Jim Rogers: Nein, überhaupt nicht. In den USA haben wir mit
Ben Bernanke den schlechtesten Notenbanker überhaupt.
Wir gaben ihm die Notenpresse in die Hand,
und nun druckt er Geld. Wir bezahlen bereits einen
hohen Preis, und wir werden einen noch höheren
zahlen müssen.
Was ist der Preis?
Jim Rogers: Inflation, scheiternde Regierungen, Staatspleiten.
Wir verschieben die Probleme in die Zukunft. Die
Bilanz der US-Notenbank Fed ist aufgebläht – mit
Müll. Das löst nicht unsere Probleme.
Und wie steht es um Europa?
Jim Rogers: Europa ist noch etwas besser dran. Was mich überrascht:
Der Ankauf von Staatsanleihen durch die
Europäische Zentralbank hätte früher niemals die
Zustimmung Deutschlands gefunden. Die gesamte
Nation wäre in den Grundfesten erschüttert gewesen.
Aber was machen Europas Regierungen heute?
Sie sagen zu guten Deutschen, Finnen oder Holländern: Zahlt für die Banken. Zahlt für ein paar
Leute, die am Strand liegen und Ouzo trinken.
Was raten Sie in dieser Lage den Anlegern?
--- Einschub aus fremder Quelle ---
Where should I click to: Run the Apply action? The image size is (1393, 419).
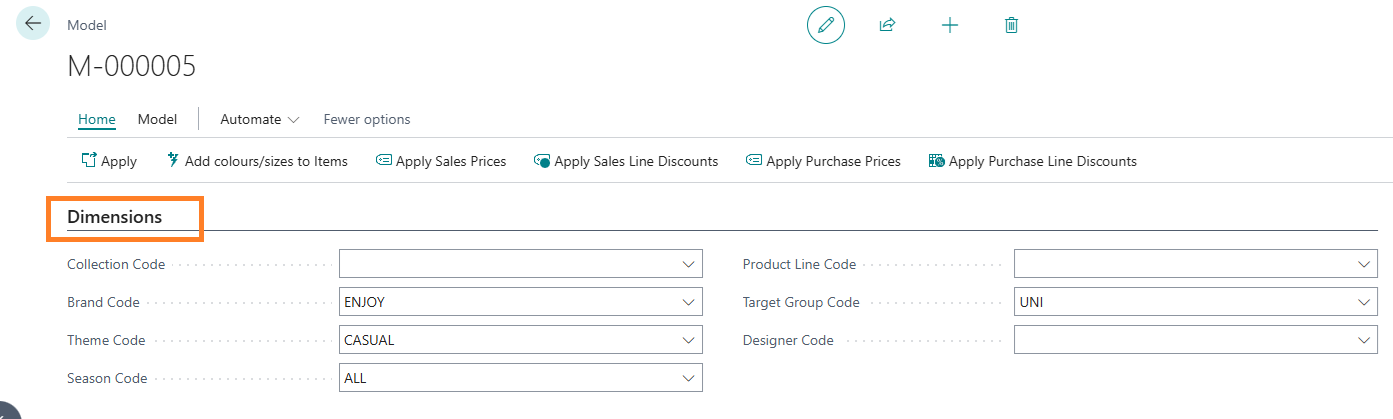(109, 161)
Jim Rogers: Ich selbst stehe lieber auf der Seite der Gläubiger
wie China anstatt auf der Seite der Schuldner wie
den USA – auch wenn China sicher ebenfalls Probleme
hat. Zudem halte ich gern reale Werte in der
Hand: Rohstoffe. Die Ressourcen sind knapp. Der
Bedarf wächst, besonders bei Agrargütern.